Of course none of the above means all Muslims are inclined to wickedness. There are many good Muslims in walks of life just as there are in multitudinous other cultures worldwide. Even so, what makes Islam so extreme in significant ways is the absolutism by which millions of its adherents live their lives. Unlike Sikhs, Hindus or Jews who have largely integrated into UK society and play important roles in our country – right up to the position of Chancellor of the Exchequer, Muslims in the main prefer their own communities, their own rules, and their own isolation from the rest of Britain. And there is no way terrorists from any community can enact their barbarity without sufficient cover from others within those communities. You don’t have to look far to see how concentrated pockets of Islamic communities are virtually no-go areas for outsiders.

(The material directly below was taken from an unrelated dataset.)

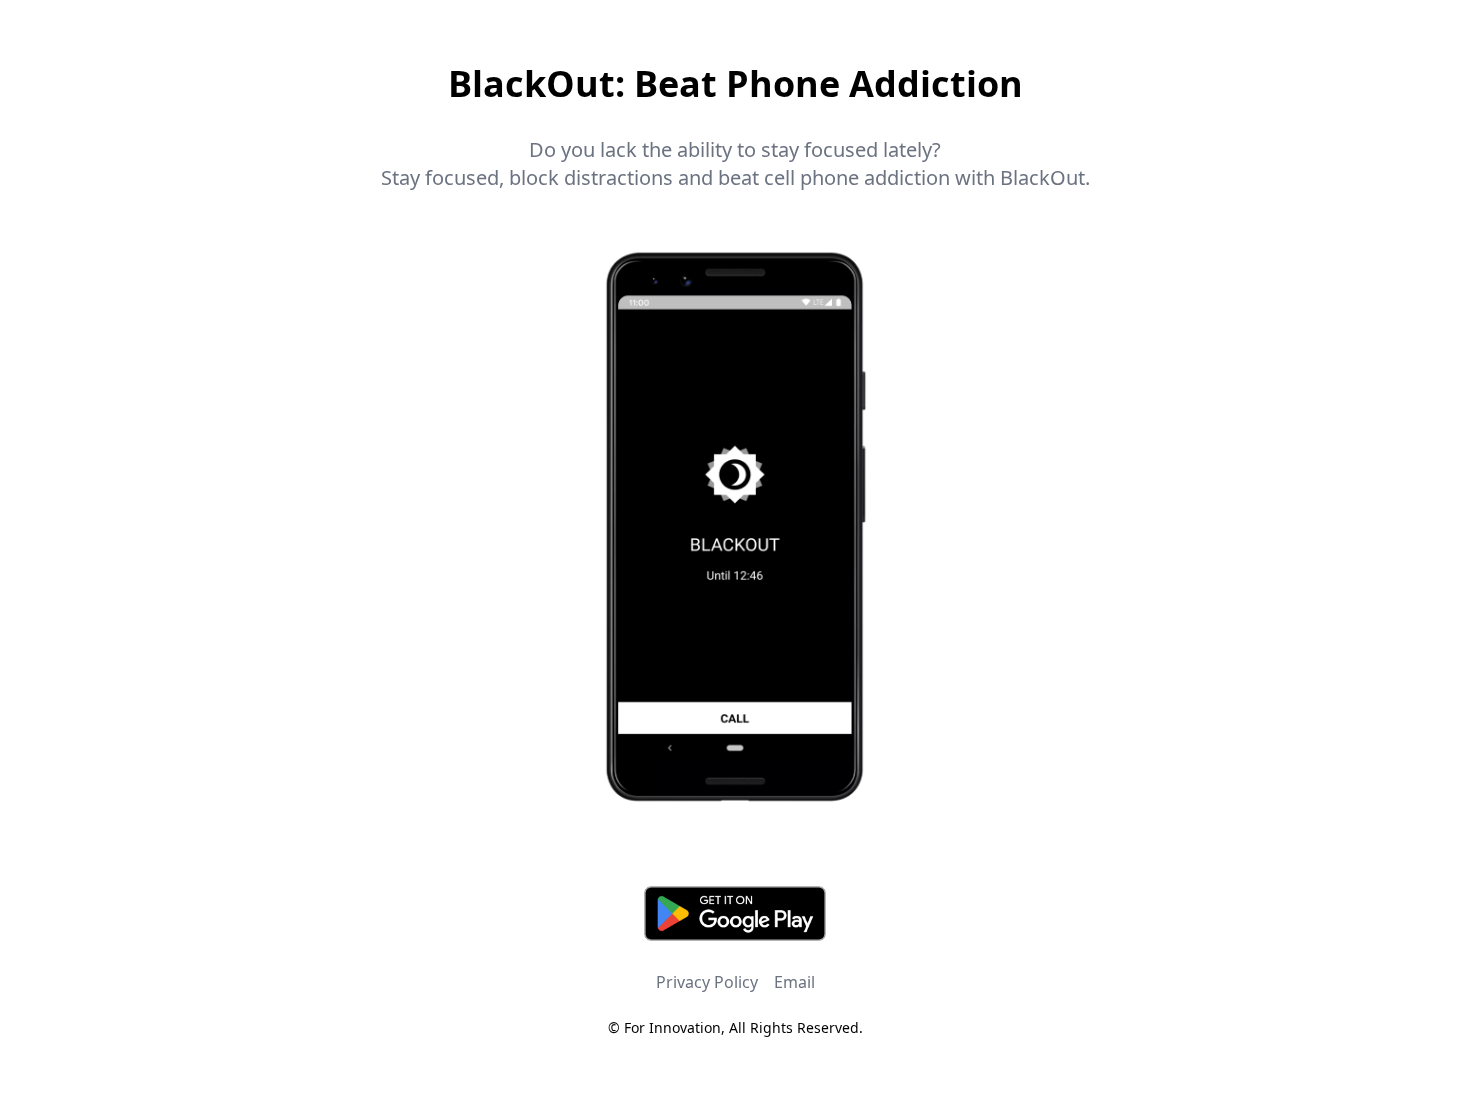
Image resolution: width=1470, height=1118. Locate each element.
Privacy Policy (707, 982)
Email (794, 982)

Summarily, Islam is by far the most extreme of the world’s principal faiths. As far as the United Kingdom is concerned, the most prosperous and advanced Muslims are those who have escaped the ghettos they have created in places like the former industrial towns of the English Midlands and north, and have worked and socialised alongside people from outwith their religion. Those who remain (by their own volition) in these isolated ghettos are susceptible to both violent and ideological extremism. Sitting on the green benches of the Commons, pretending we are enveloped in a warm blanket of multicultural bon homie, refusing to acknowledge the scale and severity of the problem we face with Islam collectively, and sermonizing about togetherness every time a new terrorist atrocity is carried out renders our politicians as blind to the bigger picture as those two aforementioned bushmen on the hunt for a glass of beer, with a giant UFO only yards away.